First Impression: Anise, fennel, hyssop, lemon balm following on closely- fair amount of wormwood in a nice earthy herbal way. Mint and alcohol in background rather than foreground. Nicely if not overly complex has a good balance of herbs with a nice fennel rather than anise forward bouquet.
Appearance: Clear, bright, almost thick sap like appearance to it – reminds me a bit of Arak that way – clear but thick looking. As with most Swiss absinthe it is clear rather than green – a style referred to as Le Blue in some circles. Upside of this is that there are never any fake colorants added to it and no natural ones that might turn brown later- downside is a lot of people like their absinthe green no matter where it comes from.
On swirling, leaves a thin coat on the glass with bead like edge line (with the beads growing a bit with time and thin legs developing. Louche is very quick (a touch disappointing- I like to see swirls and pools) almost like a class lab demo-clear to milk bang! Louche is properly opalescent and color is good. As a side note for people who like to play with their drinks if you add a single ice cube to it and look closely you can see the oils start to twirl, pool and start to form slightly colored lines almost filaments, and if you swirl the glass you can watch them gather like a miniature tornado.
Taste: Very fennel and anise with wormwood following on in a pleasantly drying and bitter way. Finish is long and lingering with lemon balm and hyssop providing very pleasant floral citrus to counterpoint the wormwood peppermint adds a little tingle but is not overdone like some.
Drinks: The French absinthe ritual involves water fountains, sugar, spoons, and you pour the absinthe in the glass then put the spoon over the glass put a sugar cube on it and drip water from a purpose built fountain over until it louches (opalesces, turns cloudy, etc.) and the right amount of dilution (to personal taste-variable) is reached.
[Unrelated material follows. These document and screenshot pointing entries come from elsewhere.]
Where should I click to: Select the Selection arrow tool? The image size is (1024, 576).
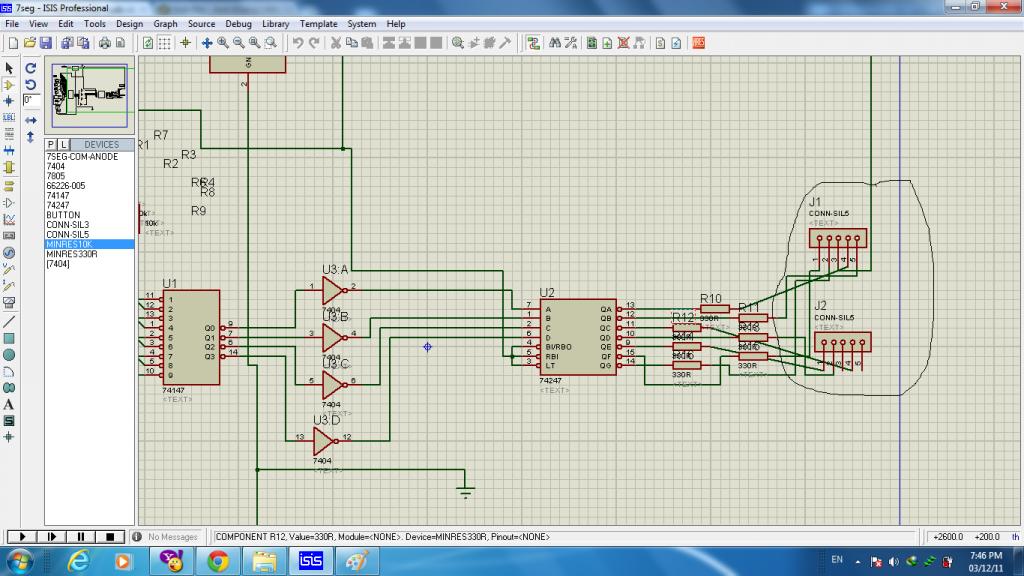point(9,68)
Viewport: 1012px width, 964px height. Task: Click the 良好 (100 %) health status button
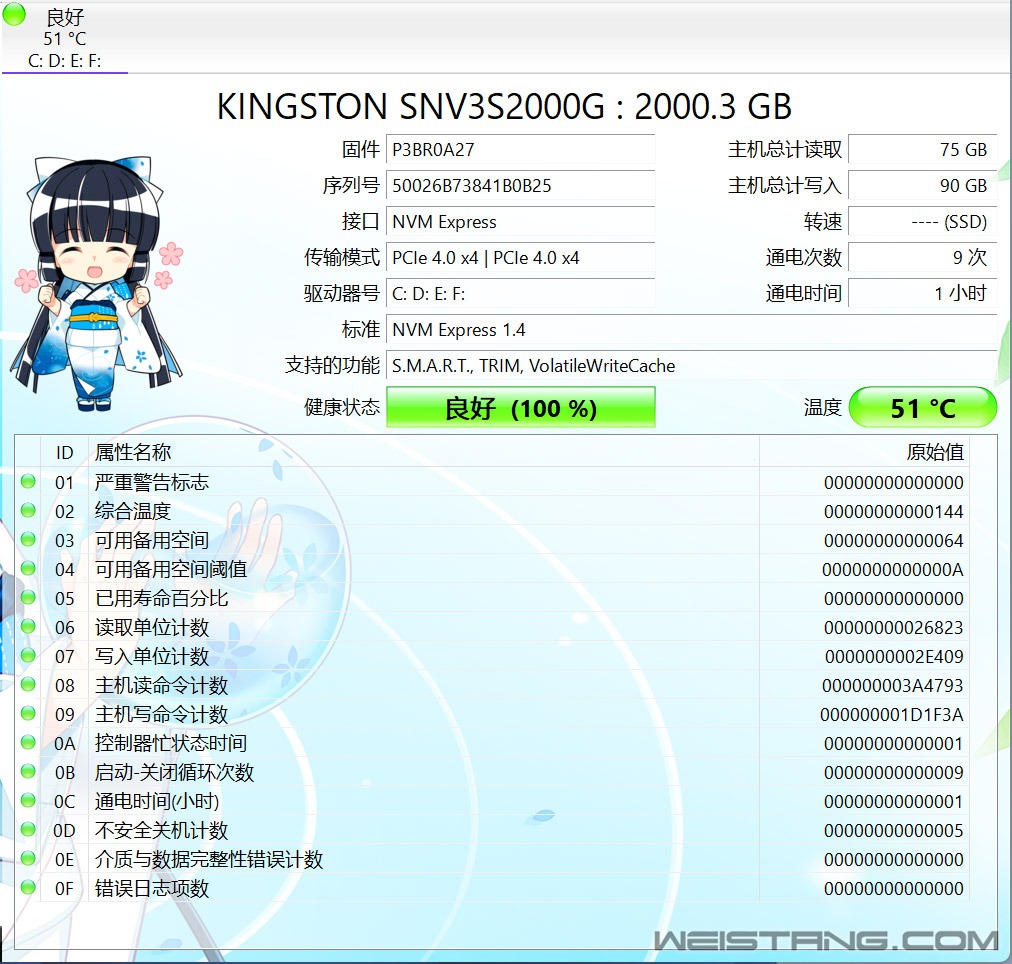pyautogui.click(x=520, y=408)
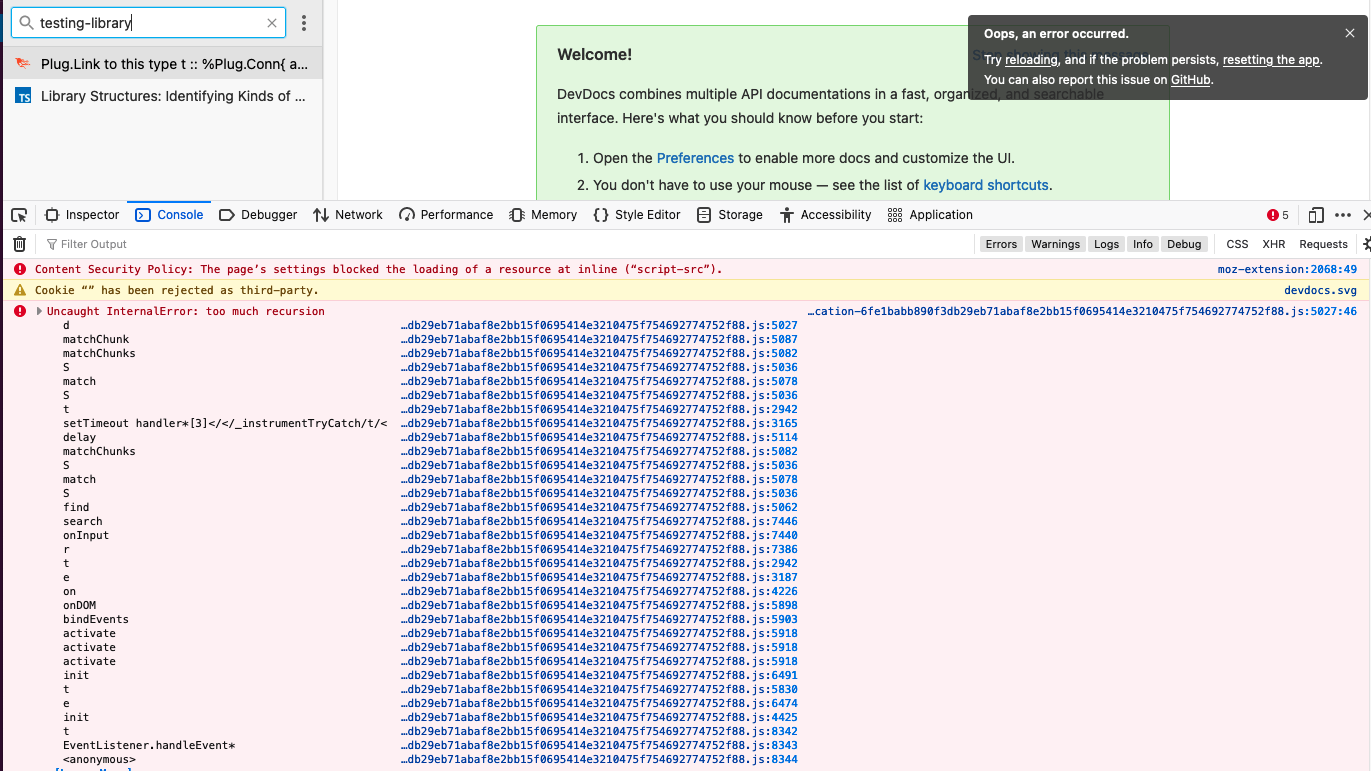Screen dimensions: 1371x771
Task: Open Responsive Design Mode icon
Action: (x=1315, y=214)
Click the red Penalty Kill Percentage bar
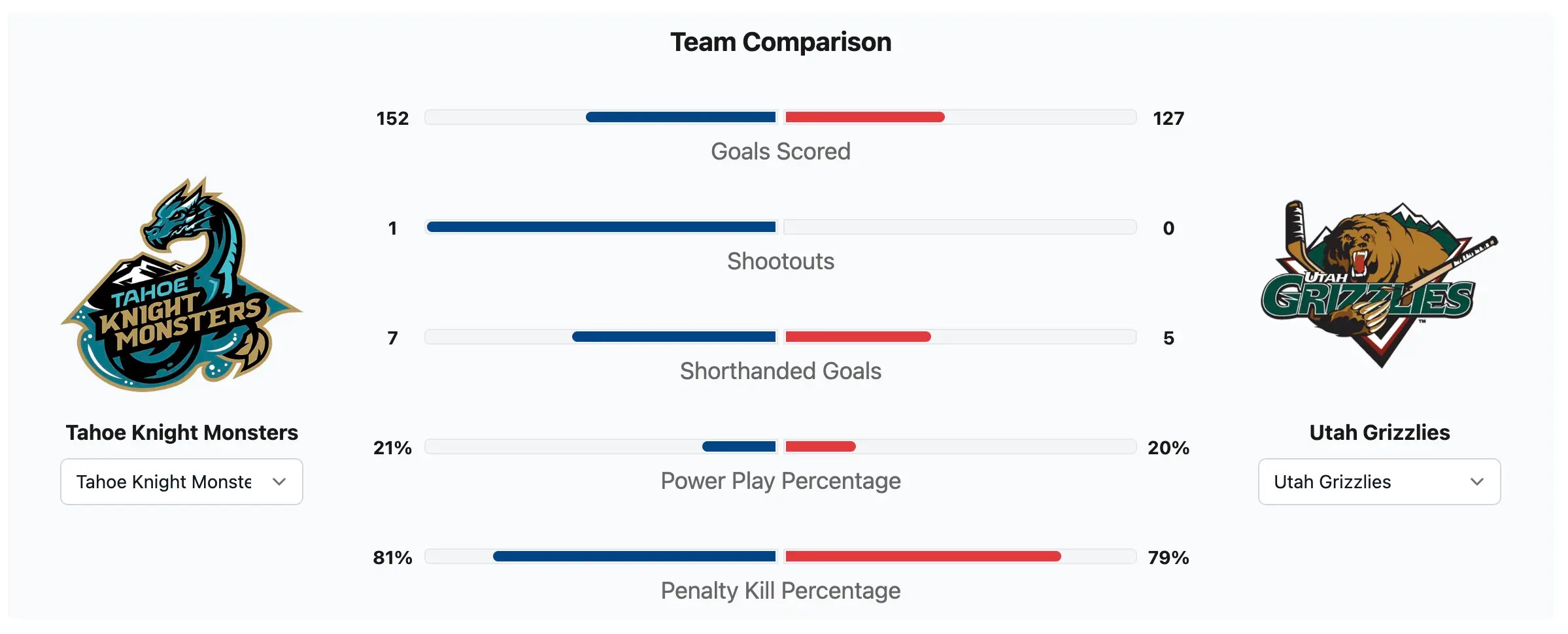This screenshot has width=1568, height=634. tap(923, 557)
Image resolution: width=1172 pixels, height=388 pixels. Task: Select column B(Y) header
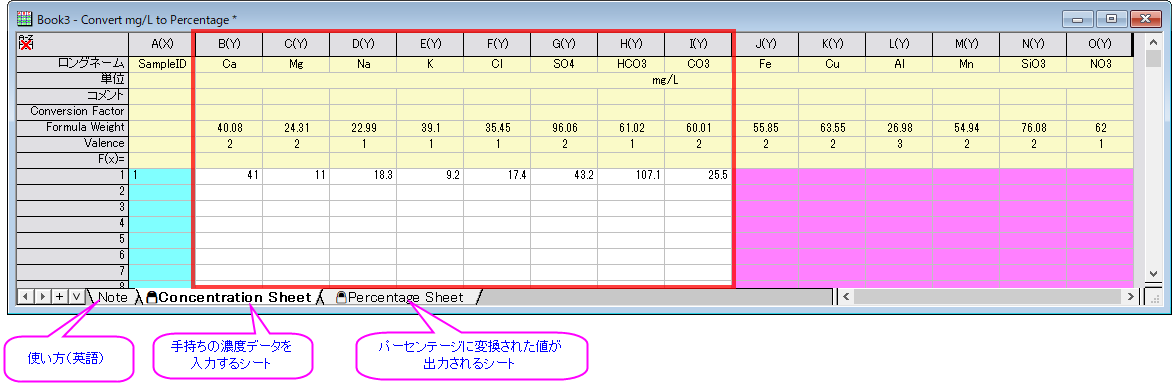(229, 44)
The “Czech” method (actually created as a marketing trick by an Englishman) is more fraught with danger (especially if you have had a few already) as it involves fire and highly combustible liquids. Caution must be exercised to avoid spilling the flaming liquid or having the glass shatter from the heat. Frankly I find the Czech method showy, dangerous, and tedious, all at once – not to mention a waste of good absinthe.
May be useful in cocktails where absinthe or a bitter is called for and you are looking to not have a a good absinthe flavor without overwhelming a cocktail. Can also be used as a vermouth substitute in a martini
Other: I recommend a 3 to 1 dilution- sugar very optional.
Bottle: Clear glass wine bottle shape – much in the style its forebears with a old style label, real cork closure and cap. Very nice and humorous retro looking label with black cat drinking a glass of absinthe and old gold neckwrap.
Final Thoughts: Distillation is excellent. While not the most complex absinthe I’ve had, it is very nicely balanced and easy to drink. The mix of herbs and the overall quality are quite good. Low-to-mid range price and quality make it an attractive starter absinthe. A bit light compared to some absinthes makes it a good choice for those seeking a balanced but not overwhelming absinthe for their next acquisition.